There are, as part of the standard openldap installation, ACLs in /etc/ldap/slapd.conf. They just don’t do anything. They are there in the configuration file, but they do nothing.
The actual method to change the ACLs is to write an LDIF file listing the full set of ACLs you want to have applied (you can’t change just one rule), like this:
change_acl.ldif:
dn: olcDatabase={1}mdb,cn=config
changetype: modify
replace: olcAccess
olcAccess: {0}to attrs=userPassword by self write by anonymous auth by dn="cn=dovecot,dc=example,dc=com" read by * none
olcAccess: {1}to attrs=shadowLastChange by self write by * read
olcAccess: {2}to * by * read
And then apply the new set of rules:
sudo ldapmodify -Q -Y EXTERNAL -H ldapi:/// -f change_acl.ldif
You also need to create that entry in your database with a different ldif file:
add_dovecot_account.ldif:
dn: cn=dovecot,dc=example,dc=com
changetype: add
objectClass: simpleSecurityObject
objectClass: organizationalRole
cn: dovecot
description: IMAP Mail server account
userPassword: somecomplicatedpasswordgoeshere
And apply that change with:
ldapadd -x -D cn=admin,dc=example,dc=com -W -f add_dovecot_account.ldif
And then in /etc/dovecot/dovecot-ldap.conf.ext change this section suitably:
# Space separated list of LDAP hosts to use. host:port is allowed too.

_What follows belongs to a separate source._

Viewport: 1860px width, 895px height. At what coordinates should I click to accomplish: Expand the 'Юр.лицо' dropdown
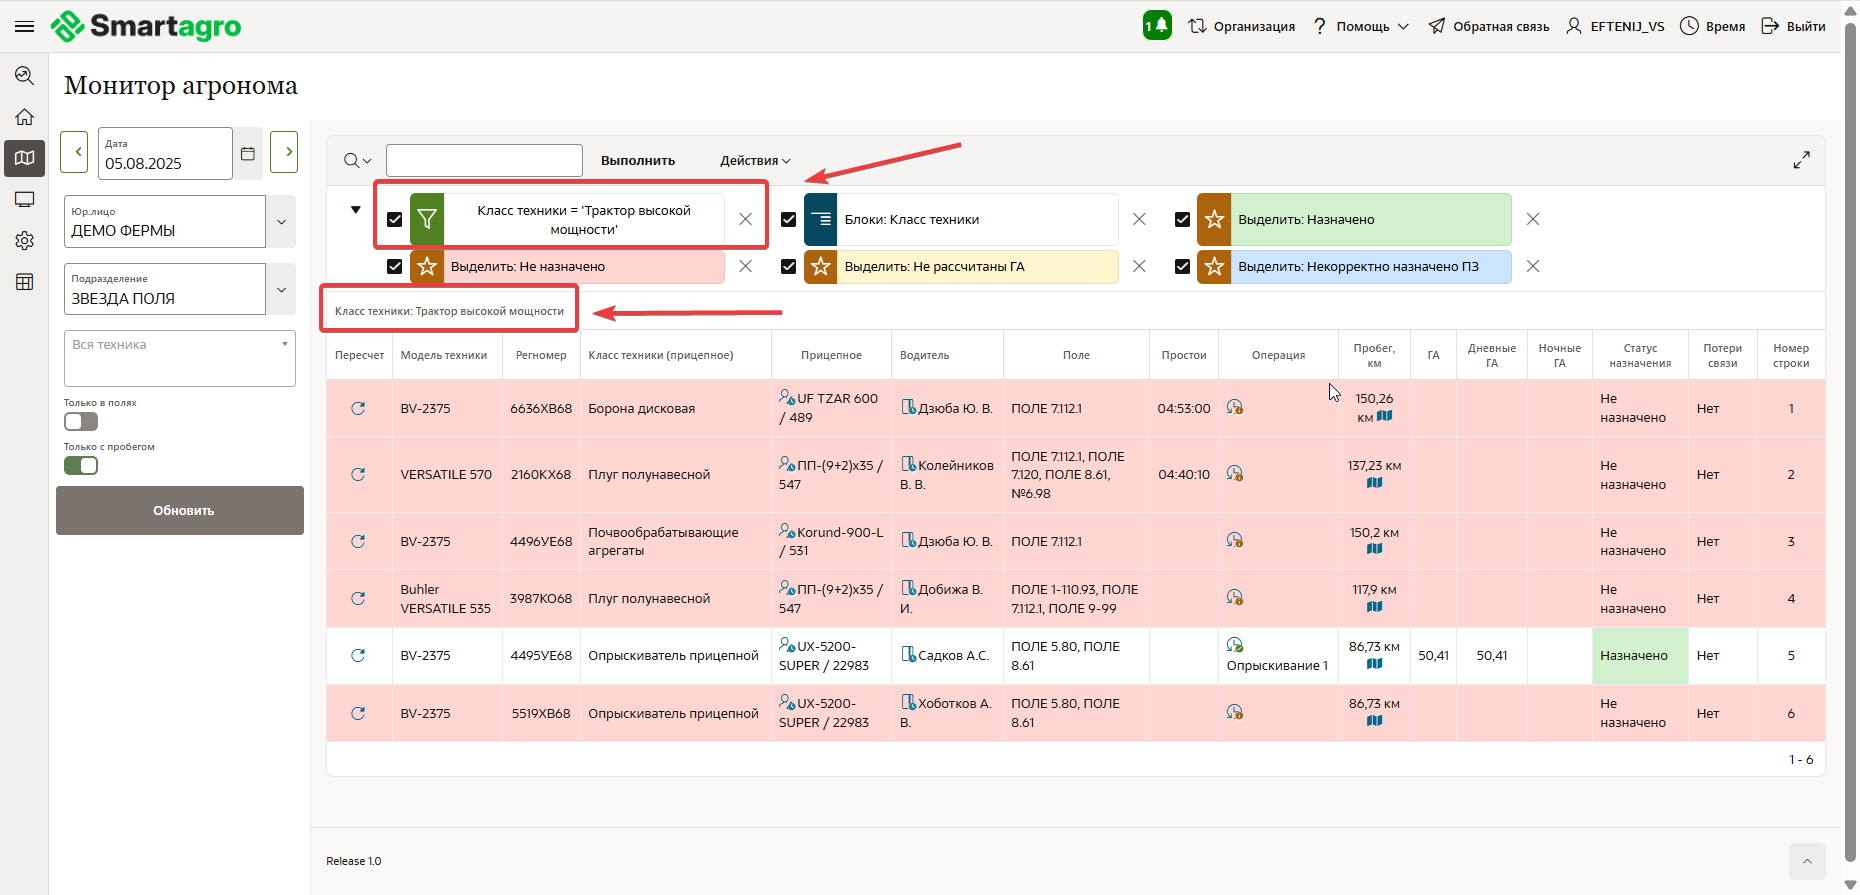point(281,222)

hosts = ldap-server-name-in-ssl-cert
# LDAP URIs to use. You can use this instead of hosts list. Note that this
# setting isn't supported by all LDAP libraries.
#uris =
# Distinguished Name - the username used to login to the LDAP server.
# Leave it commented out to bind anonymously (useful with auth_bind=yes).

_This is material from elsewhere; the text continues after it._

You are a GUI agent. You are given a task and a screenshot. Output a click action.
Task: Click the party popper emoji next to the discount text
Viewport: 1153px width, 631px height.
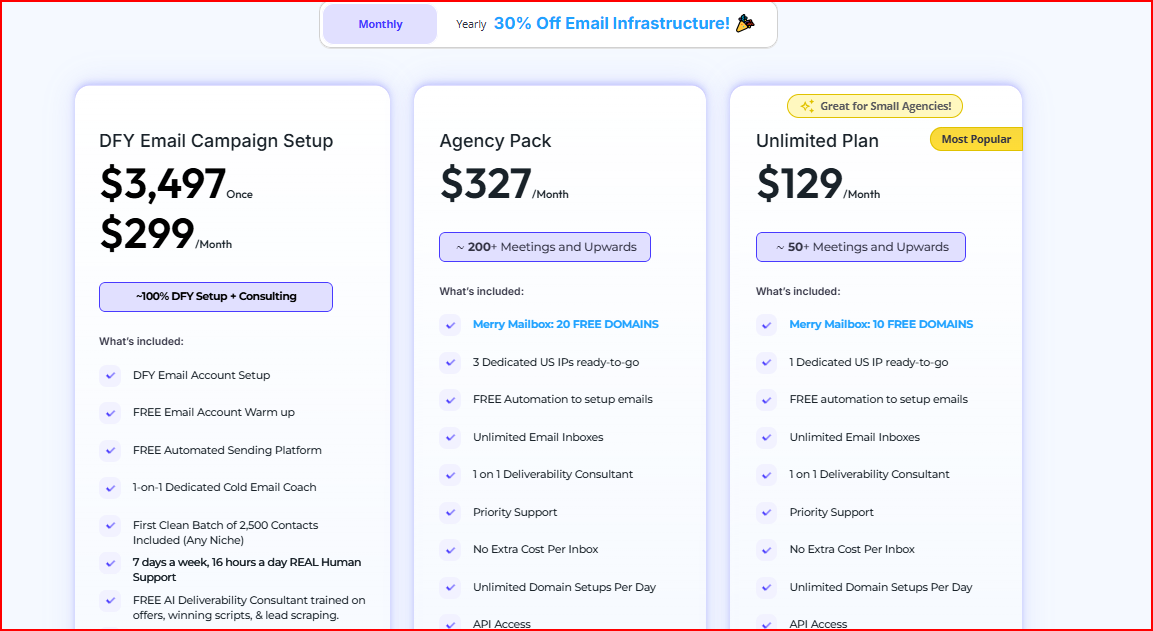click(745, 23)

dn = cn=dovecot,dc=example,dc=com
# Password for LDAP server, if dn is specified.
dnpass = somecomplicatedpasswordgoeshere
You really need to be using SSL for your LDAP server here, as otherwise, that password is being sent in unencrypted LAN traffic.

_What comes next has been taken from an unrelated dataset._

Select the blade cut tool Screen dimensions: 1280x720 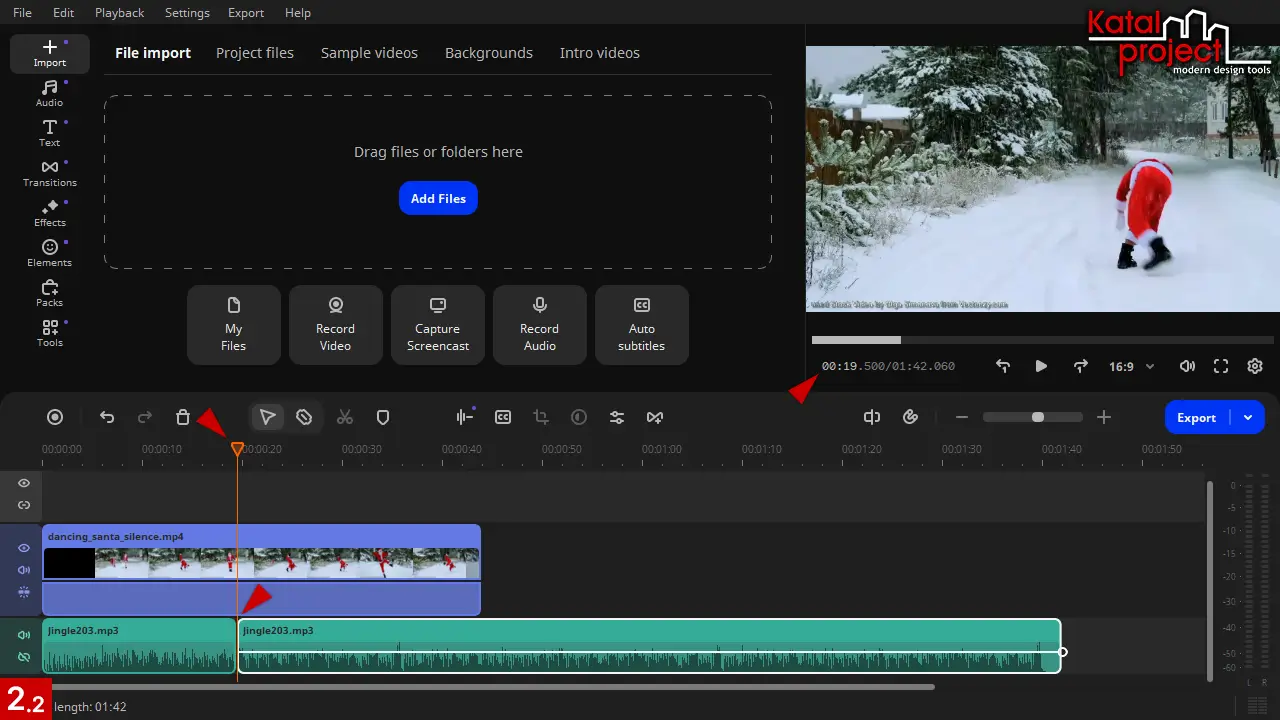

There is an alternative way of doing things, where instead of binding to a privileged account to lookup passwords, you just let the user authenticate themselves via LDAP, but getting the password encryption settings right was giving me grief. I’m really not sure what is best from a security perspective, but this is a home system where I really don’t have to worry about internal attackers overly much.
next step: Postfix!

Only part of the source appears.